> **Extracted entries**
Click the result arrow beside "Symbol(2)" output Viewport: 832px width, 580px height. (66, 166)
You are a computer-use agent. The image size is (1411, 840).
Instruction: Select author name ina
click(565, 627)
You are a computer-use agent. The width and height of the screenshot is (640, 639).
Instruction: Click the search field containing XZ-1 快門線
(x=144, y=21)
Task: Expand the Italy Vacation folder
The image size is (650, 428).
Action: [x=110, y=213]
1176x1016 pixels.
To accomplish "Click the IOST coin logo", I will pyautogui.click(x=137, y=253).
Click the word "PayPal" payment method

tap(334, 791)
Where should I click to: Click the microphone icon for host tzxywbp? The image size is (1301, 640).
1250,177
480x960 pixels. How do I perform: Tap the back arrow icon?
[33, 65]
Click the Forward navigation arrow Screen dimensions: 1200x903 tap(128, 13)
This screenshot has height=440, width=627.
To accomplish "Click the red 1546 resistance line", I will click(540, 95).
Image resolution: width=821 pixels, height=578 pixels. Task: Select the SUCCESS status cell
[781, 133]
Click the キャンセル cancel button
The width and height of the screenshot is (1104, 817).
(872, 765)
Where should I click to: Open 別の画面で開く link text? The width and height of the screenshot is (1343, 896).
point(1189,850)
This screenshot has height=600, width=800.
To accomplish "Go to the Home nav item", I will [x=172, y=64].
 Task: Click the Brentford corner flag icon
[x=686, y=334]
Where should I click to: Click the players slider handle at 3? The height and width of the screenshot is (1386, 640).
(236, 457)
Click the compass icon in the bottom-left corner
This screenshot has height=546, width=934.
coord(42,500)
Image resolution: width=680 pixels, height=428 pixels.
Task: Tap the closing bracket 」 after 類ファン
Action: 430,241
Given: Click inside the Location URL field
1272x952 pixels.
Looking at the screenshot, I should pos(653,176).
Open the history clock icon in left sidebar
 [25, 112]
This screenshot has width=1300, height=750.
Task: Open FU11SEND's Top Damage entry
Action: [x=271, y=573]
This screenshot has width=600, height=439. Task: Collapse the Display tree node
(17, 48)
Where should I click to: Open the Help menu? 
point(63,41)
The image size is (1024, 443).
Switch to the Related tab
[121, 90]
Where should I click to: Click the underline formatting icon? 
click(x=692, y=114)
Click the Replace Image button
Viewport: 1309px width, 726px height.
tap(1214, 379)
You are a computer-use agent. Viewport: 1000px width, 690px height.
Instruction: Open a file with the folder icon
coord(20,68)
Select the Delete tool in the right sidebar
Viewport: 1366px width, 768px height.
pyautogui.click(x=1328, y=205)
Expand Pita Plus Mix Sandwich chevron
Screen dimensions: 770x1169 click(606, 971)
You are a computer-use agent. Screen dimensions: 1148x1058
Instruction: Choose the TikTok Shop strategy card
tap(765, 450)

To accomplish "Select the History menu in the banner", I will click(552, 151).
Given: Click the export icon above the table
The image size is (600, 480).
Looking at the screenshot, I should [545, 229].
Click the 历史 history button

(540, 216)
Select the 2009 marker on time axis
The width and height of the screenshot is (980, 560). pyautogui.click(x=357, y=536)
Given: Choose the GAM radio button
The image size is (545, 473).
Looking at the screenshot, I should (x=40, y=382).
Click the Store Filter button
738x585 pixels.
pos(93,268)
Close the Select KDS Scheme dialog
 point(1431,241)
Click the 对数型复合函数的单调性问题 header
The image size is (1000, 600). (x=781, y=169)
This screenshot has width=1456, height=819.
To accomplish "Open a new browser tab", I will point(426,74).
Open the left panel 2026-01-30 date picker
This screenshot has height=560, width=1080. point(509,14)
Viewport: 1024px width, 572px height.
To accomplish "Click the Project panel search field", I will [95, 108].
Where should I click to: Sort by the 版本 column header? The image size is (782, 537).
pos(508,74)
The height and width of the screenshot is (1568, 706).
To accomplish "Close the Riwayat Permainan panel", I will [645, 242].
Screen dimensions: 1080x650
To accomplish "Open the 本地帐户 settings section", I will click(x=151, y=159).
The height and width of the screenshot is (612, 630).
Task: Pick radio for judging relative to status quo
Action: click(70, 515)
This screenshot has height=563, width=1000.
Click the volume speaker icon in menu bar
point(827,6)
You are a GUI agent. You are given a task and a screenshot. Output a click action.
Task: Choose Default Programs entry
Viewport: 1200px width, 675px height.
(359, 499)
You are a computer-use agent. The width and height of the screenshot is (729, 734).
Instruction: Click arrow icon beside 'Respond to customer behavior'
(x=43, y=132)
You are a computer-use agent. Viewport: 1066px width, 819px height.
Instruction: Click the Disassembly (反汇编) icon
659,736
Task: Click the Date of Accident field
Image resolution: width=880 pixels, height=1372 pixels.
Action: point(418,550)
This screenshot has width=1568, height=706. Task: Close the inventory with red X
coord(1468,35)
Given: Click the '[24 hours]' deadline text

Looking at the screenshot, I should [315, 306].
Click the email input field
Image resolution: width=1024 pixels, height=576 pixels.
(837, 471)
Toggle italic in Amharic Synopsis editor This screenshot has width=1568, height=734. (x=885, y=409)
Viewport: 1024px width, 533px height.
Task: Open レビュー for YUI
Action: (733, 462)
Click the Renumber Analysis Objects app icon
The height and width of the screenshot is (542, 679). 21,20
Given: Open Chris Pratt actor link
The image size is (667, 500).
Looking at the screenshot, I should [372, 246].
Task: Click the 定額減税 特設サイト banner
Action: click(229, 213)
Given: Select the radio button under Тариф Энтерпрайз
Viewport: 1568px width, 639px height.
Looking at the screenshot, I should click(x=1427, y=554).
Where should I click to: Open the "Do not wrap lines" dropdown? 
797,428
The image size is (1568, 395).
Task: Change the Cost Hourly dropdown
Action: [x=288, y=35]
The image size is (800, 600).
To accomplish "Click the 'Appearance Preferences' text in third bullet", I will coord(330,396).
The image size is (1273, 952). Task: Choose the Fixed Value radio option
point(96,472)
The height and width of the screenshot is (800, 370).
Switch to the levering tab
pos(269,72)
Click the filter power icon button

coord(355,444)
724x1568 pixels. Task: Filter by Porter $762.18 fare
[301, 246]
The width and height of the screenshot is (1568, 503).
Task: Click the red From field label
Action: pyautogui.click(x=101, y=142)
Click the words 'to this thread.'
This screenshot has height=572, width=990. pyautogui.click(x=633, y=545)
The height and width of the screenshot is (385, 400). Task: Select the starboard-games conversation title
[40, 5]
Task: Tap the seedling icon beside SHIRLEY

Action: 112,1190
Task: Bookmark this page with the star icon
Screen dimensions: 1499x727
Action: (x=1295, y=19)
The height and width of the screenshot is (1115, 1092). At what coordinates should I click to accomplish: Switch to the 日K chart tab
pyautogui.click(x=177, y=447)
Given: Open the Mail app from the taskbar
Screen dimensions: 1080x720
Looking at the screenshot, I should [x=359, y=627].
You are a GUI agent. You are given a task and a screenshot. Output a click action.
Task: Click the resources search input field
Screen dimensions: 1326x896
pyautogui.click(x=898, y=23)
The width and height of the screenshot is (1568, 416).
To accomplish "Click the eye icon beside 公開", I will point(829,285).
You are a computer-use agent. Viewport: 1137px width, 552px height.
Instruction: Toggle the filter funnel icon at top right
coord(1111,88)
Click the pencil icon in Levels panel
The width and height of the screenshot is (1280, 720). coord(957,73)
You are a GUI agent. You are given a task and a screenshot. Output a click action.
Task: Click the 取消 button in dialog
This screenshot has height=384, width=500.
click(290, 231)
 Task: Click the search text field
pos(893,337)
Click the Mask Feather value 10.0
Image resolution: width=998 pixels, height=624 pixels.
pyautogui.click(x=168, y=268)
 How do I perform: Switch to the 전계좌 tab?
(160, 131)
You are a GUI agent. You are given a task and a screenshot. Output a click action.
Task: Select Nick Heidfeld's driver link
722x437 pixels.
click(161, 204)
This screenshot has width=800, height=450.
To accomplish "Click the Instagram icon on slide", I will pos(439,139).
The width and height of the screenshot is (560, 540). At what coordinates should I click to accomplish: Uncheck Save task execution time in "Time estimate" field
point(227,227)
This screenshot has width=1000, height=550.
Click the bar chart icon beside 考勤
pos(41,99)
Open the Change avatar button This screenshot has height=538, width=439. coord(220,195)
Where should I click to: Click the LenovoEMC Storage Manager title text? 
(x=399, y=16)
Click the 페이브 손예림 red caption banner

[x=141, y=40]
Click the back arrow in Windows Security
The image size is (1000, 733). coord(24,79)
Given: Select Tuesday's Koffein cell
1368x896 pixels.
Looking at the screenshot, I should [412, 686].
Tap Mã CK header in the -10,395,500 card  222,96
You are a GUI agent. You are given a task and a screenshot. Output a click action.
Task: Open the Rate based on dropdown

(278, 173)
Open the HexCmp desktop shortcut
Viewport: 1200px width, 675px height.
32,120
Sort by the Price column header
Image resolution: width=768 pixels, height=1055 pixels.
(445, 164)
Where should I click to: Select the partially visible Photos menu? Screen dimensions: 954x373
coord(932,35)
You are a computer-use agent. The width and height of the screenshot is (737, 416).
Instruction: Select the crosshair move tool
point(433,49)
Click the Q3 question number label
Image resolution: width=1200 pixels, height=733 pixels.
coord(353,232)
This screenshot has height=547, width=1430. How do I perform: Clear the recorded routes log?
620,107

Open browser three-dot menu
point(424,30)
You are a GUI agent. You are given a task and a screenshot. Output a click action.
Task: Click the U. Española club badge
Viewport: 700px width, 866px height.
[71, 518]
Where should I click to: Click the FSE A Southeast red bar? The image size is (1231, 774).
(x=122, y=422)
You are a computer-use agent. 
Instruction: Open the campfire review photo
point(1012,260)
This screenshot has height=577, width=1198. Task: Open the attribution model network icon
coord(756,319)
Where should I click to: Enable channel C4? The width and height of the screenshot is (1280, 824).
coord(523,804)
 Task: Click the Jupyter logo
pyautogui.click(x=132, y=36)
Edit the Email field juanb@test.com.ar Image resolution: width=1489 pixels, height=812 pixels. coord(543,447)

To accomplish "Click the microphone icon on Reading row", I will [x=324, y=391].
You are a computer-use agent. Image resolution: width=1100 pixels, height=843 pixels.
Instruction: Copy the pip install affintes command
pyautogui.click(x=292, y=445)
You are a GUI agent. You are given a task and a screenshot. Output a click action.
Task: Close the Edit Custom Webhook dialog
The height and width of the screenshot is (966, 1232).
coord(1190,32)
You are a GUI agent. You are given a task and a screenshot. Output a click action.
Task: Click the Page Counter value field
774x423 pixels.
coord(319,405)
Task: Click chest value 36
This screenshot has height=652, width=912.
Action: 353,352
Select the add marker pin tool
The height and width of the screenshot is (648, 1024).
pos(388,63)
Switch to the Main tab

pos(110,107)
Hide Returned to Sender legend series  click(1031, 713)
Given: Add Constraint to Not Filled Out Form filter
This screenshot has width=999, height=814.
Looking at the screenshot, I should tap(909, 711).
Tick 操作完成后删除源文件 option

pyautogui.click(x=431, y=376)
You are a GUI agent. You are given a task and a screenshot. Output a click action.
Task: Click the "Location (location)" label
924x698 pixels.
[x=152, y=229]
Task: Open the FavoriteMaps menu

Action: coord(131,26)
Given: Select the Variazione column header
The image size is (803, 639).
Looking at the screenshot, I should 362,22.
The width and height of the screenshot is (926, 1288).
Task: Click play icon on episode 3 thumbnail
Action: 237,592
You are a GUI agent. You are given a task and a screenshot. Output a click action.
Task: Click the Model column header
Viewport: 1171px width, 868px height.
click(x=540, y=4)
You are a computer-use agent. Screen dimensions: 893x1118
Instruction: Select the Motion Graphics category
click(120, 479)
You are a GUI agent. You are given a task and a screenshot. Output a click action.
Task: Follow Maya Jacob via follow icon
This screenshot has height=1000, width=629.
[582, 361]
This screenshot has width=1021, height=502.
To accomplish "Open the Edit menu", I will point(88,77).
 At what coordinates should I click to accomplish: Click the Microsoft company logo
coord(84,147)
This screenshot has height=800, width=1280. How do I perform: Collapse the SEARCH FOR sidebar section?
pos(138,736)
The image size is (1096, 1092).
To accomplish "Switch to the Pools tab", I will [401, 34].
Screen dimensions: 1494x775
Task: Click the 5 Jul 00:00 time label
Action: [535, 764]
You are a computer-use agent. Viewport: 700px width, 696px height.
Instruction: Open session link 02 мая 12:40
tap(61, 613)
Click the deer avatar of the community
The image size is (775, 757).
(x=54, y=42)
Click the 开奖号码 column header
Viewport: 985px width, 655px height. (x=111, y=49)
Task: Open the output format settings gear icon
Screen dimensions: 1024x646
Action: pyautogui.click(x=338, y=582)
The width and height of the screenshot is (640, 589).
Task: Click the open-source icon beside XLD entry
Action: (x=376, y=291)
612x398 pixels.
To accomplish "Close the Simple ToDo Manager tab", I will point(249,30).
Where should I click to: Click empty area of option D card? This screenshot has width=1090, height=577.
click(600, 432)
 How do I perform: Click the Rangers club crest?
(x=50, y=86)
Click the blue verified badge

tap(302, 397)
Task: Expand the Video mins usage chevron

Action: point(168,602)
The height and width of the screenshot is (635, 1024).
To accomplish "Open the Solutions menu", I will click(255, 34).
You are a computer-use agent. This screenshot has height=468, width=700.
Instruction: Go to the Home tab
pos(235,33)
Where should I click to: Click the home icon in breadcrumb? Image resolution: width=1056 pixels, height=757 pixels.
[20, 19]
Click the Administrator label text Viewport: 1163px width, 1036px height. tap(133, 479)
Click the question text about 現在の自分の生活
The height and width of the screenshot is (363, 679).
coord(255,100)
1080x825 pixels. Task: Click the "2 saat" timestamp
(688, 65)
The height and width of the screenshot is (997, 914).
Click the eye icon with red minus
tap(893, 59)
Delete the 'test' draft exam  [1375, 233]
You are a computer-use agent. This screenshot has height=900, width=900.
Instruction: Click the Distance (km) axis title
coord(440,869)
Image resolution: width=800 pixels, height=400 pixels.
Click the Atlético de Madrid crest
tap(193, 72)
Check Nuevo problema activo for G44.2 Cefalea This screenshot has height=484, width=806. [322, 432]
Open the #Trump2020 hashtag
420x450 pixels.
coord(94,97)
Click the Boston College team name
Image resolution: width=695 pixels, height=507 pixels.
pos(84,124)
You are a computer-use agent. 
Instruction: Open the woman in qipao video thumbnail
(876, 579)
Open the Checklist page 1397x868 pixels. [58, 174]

> **What to do**
Using the material, count every line where the word "avatar" appears and give only the number.

> **Your response**
2